Extending SILAC to Proteomics of Plant Cell Lines

Cell Culture and Protein Extraction for Arabidopsis thaliana Cells

Cell suspension cultures were generated from leaves of Arabidopsis (cv Columbia) plants grown under sterile conditions. Calli obtained on 1% agar plates containing 1.2a medium were transferred to a liquid 1.2a medium (200 mL without agar in 500-mL Erlenmeyer flasks) and grown at 26°C in the dark on a rotary shaker (Infors; 130 rpm). New medium was added every week. This suspension culture was taken as stock for repeated callus formation as described previously (Barjaktarović et al., 2007).
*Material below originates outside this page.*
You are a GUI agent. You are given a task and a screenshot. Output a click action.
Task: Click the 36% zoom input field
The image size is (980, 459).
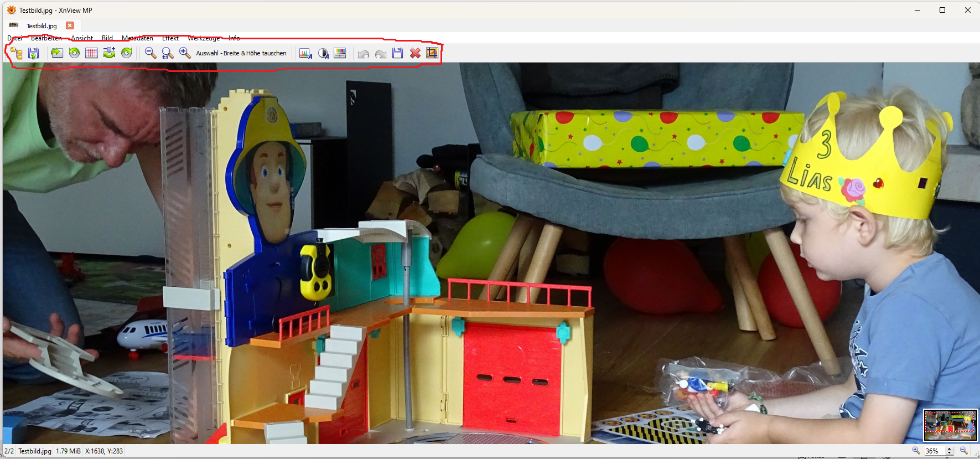click(x=933, y=451)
The Lys uptake of the cells was tested by adding the amino acid to the medium, monitoring the Lys content daily by HPLC analysis of aliquots, and adjusting it if necessary. For SILAC labeling, the cells of a 6- to 7-d-old stock culture were transferred to a 1.2a medium with 10 mM ammonium nitrate as the sole nitrogen source. This medium was supplemented daily with either 350 μM Lys-4 (4.4.5.5.-²H₄) or Lys-8 (¹³C₆¹⁵N₂) (Cambridge Isotope Laboratories). The cells for experiments 1 to 6 were labeled for 7 d and then harvested by filtration and frozen at −80°C. The cells for the experiments 7 to 12 were labeled for 12 d (5 d into the labeling, they were transferred to fresh SILAC media and harvested after additional 7 d of growth). The green cell culture was cultivated under constant light in 1.2a medium with 10 mM ammonium nitrate and 1% Suc.
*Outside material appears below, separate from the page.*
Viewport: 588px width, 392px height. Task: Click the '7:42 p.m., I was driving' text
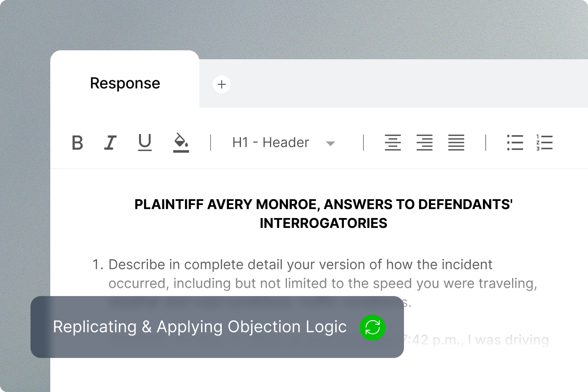pos(476,340)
Protein extraction was based on the method of Niini et al. (1996) and performed according to Barjaktarović et al. (2007) with some modifications. After extraction in lysis buffer, 2.5 mL phenol (BioUltra; Sigma-Aldrich) was added to the sample and shaken for 30 min on ice. After centrifugation, the phenolic phase was washed twice with lysis buffer and proteins precipitated with 5 volumes of acetone. Proteins were pelleted by centrifugation and resuspended in a small volume of denaturation buffer (6 M urea, 2 M thiourea, 10 mM Tris, pH 8.0).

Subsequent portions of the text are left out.